The board, which has no regulatory authority, recommended in 2002 that the EPA and the Occupational Safety and Health Administration add reactive chemicals such as ammonium nitrate to the list of substances they regulate. That never happened, and the risk management plan that the plant in West was required by federal law to fill out focused exclusively on the potential for a leak of anhydrous ammonia, another fertilizer chemical it stored and sold.

Sen. Barbara Boxer, a Democrat from California who chairs the committee, said new legislation was not necessary to permit the EPA to begin regulating the safe handling of ammonium nitrate and other hazardous chemicals.

OSHA, according to other experts who testified, already requires ammonium nitrate to be stored separately from other combustibles in a room that has a partition that can withhold fire for up to an hour. But the agency had not inspected the West plant since 1985. The facility was not in compliance, and if it had been, the accident may have been avoided, testified Sam Mannan, a professor and expert on process safety from Texas A&M University.

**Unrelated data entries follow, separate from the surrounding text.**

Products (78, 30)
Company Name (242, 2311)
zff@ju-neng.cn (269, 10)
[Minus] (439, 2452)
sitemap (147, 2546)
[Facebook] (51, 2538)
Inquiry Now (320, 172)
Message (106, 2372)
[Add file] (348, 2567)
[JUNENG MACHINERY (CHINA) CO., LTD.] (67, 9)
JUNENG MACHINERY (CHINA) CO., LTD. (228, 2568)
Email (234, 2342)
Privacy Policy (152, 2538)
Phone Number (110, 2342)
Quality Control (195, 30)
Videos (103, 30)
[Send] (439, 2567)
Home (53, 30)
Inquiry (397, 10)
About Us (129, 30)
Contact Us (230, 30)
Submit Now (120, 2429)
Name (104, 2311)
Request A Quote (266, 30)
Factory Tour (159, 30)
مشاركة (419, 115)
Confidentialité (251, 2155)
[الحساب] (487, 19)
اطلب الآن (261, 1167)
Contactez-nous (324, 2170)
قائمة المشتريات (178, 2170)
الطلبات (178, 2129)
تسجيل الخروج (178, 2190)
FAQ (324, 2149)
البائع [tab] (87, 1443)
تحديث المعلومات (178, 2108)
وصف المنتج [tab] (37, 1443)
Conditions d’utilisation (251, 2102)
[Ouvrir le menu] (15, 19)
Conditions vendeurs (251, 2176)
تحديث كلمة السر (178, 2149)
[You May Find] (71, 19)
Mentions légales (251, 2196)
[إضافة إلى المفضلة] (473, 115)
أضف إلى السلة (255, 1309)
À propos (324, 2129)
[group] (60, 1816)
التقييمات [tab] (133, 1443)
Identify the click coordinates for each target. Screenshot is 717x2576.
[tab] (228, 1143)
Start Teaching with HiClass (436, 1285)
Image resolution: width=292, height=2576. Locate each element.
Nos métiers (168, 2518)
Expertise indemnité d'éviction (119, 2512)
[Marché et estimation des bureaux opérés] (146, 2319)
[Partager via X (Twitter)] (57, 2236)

Moure-Eraso’s testimony is available at the CSB website.

In other news:

New York Times: A consortium of 70 clothing retailers and brands has agreed to a legally binding plan to inspect all their Bangladeshi supplier factories and to insure that funds are available to correct safety deficiencies uncovered during the inspections. Most of the consortium members are European companies; some US retailers have joined an alternative group that critics say will do less to improve factory safety in Bangladesh.

Chicago Tribune: After a four-year battle that included a global boycott, hotel workers’ union UNITE HERE and the Hyatt hotel chain have reached a tentative agreement that would increase workers’ pay and benefits.

Mother Jones: Employees of the Bay Area Rapid Transit agency (BART) went on strike last week, demanding their first wage increase in five years and improved safety measures. A temporary agreement allowing for another 30 days of negotiation brought workers back to the job after four days of picketing.

Charleston (WV) Gazette: A new regulatory agenda from the Department of Labor shows delays on regulations to protect mineworkers’ health and safety, including stronger limits on coal dust in order to reduce black lung disease rates.

The Oregonian: Many Vietnam veterans with health problems they say are linked to Agent Orange exposure are still fighting to get their disability claims recognized.